Nice, I have to try that somewhen; every now and then I have to use notebooks when Teaching numerics, which is here in Python (I still advertise a bit of Julia for sure).

1 Like

Pluto every time. To handle the long running problem, I tend to make lots of changes without pressing enter, then when all my inputs are ready, I press ctrl+s to save and it runs everything just once.

5 Likes

I love using Pluto and love how seamlessly I can place reactive widgets, but it’s not always possible in the world where everybody else uses Jupyter.

It’s easy for me to get my colleagues to install a Julia kernel in their Jupyter environment than it is for me to ask them to spin up Pluto. I wish Interact.jl was still maintained as it provides a good feature parity with ipywidgets.

3 Likes

I honestly just use the VSCode extension and have mostly stopped using notebooks. It is very convenient, so I don’t miss notebooks at all for the most part.
I’ve used Jupyter in the past, and personally I think that is still the way to go as far as notebooks go. Pluto was something I just could not get used to.

5 Likes

Thank you all for the useful discussion!

100% agreed with this. I’m currently trying to set up a set of exercises for my class (I want the ipywidgets-style stuff so students can interact with the code without having to directly write or modify it, since my course has no formal coding prereqs) and almost just gave up and did it in Python because of how annoying it was to find a Julia version that could still work with Interact.jl AND also with Plots.jl (1.8.3 does the trick if anyone is wondering, for older versions of Julia Pkg can’t get some binaries that Plots needs but for newer versions, Interact borks).

Don’t get me wrong, Pluto is really cool, but when I want to run something in the cloud (in my case on ChemCompute) so that students don’t have to set up a local installation of anything and I don’t have the time or resources to set up my own server to do this with Pluto (which AFAIK is what is necessary right now, the Binder hack sort of works but takes like 6-7 minutes to spin up a notebook), Jupyter is really the only choice since it works with so many existing platforms.

I also think from a strategic perspective, effectively abandoning Jupyter for this kind of application is premature for this community as a whole. If I want to convince a Python user to try Julia and they’re very used to Jupyter, it’s so much lower of a barrier if they can do it in that familiar environment (and then maybe be tempted to try Pluto later on…) than to ask them to change both the language and the style of notebook in one go.

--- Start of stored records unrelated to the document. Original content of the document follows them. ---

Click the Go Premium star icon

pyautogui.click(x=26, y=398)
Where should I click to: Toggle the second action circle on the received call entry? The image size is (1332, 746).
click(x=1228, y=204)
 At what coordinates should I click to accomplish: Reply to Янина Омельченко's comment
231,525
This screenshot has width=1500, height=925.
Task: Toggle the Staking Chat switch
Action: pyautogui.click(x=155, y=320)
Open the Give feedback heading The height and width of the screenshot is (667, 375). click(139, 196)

Relatedly, I know Pluto is pushed heavily for educational purposes (and I agree that it’s great for that, the reactivity really helps establish better patterns), and IMO a simple cloud solution that supports Pluto would go a long way in this regard, too…

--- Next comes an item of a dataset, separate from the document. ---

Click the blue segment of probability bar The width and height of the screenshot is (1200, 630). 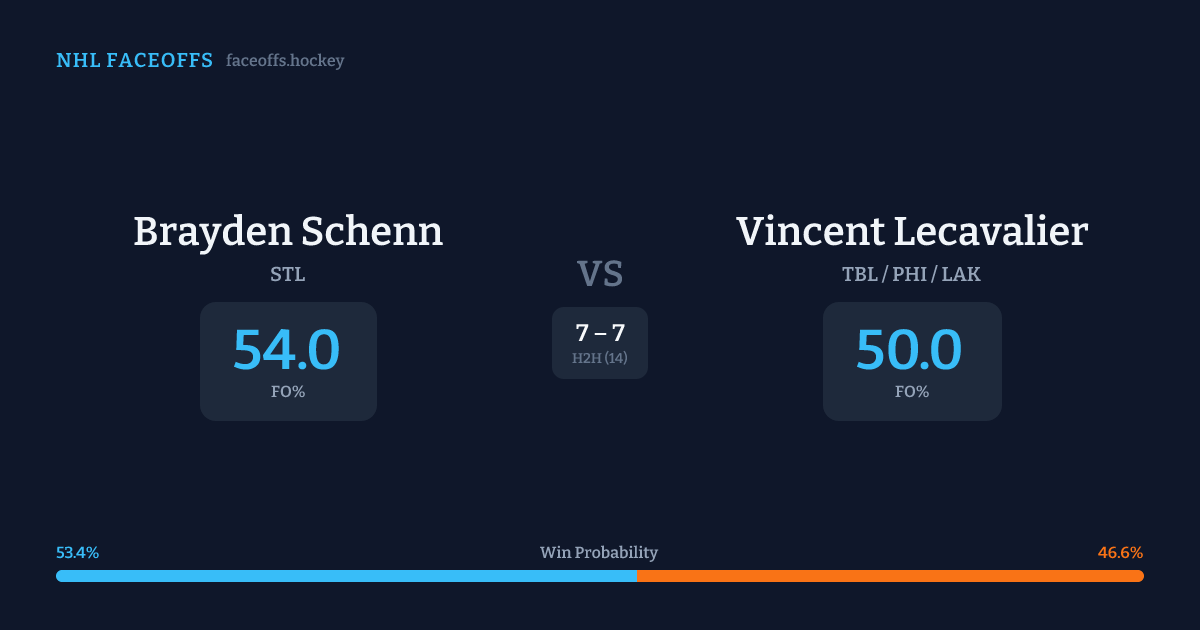pyautogui.click(x=346, y=576)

(ETA: not intending to minimize the fact that something like Interact.jl obviously takes meaningful development effort; more emphasizing that it’s something worth prioritizing and trying to support if at all possible)

9 Likes

I don’t know much about JavaScript ecosystem, but it seems like a library to provide simple abstraction to render widget for Jupyter could be built on top of Bonito.jl.